Assignment: Transcribe the whole listing exactly, but do not carry over its pictures.

Segment Start: Records for this exercise

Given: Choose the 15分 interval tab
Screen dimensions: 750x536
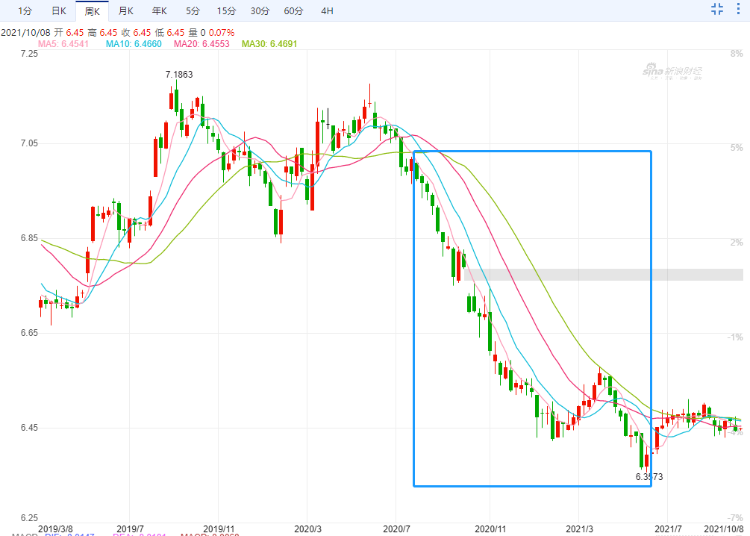Looking at the screenshot, I should [x=226, y=11].
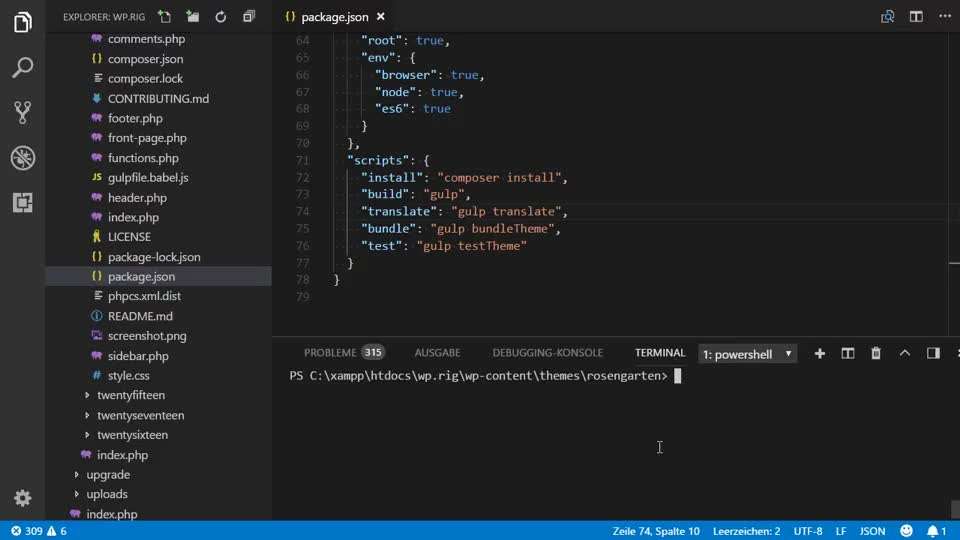Screen dimensions: 960x540
Task: Click the Manage gear icon
Action: [x=22, y=498]
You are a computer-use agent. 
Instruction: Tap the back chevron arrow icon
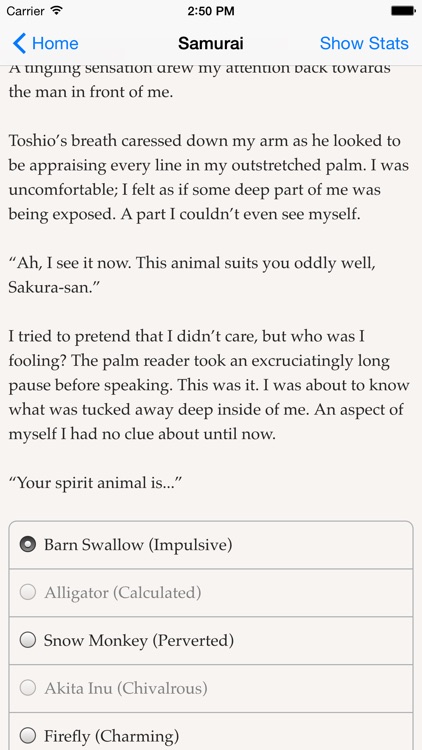[19, 44]
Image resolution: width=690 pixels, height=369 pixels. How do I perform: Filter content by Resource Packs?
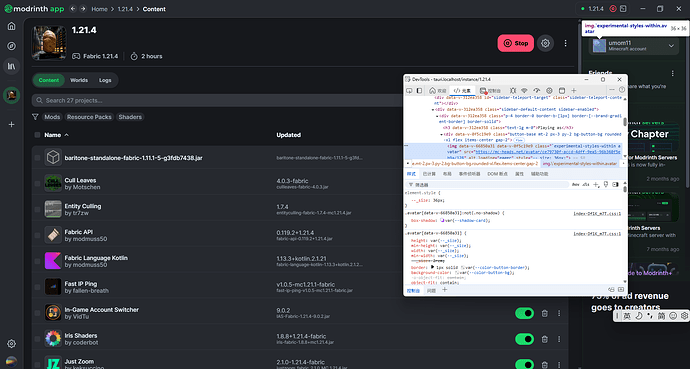point(89,117)
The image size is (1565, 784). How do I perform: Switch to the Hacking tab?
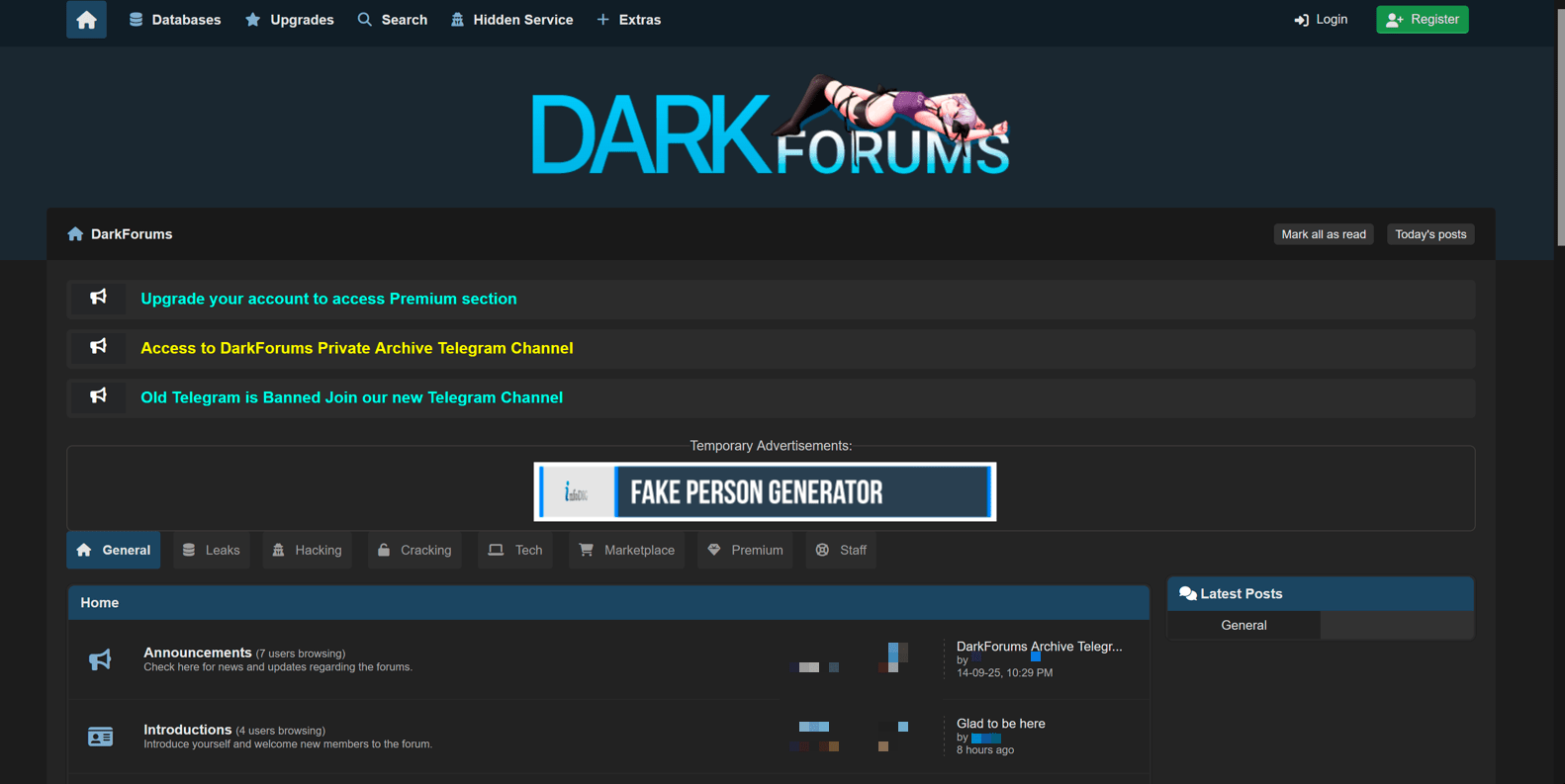(x=307, y=550)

Segment End: Records for this exercise

Task result:
Given: Choose the 15分 interval tab
Screen dimensions: 750x536
Looking at the screenshot, I should [x=226, y=11].
Screen dimensions: 960x540
Task: Click the Manage gear icon
Action: [x=22, y=498]
You are a computer-use agent. 
Instruction: Tap the back chevron arrow icon
[19, 44]
Image resolution: width=690 pixels, height=369 pixels. How do I perform: Filter content by Resource Packs?
point(89,117)
The image size is (1565, 784). How do I perform: Switch to the Hacking tab?
(x=307, y=550)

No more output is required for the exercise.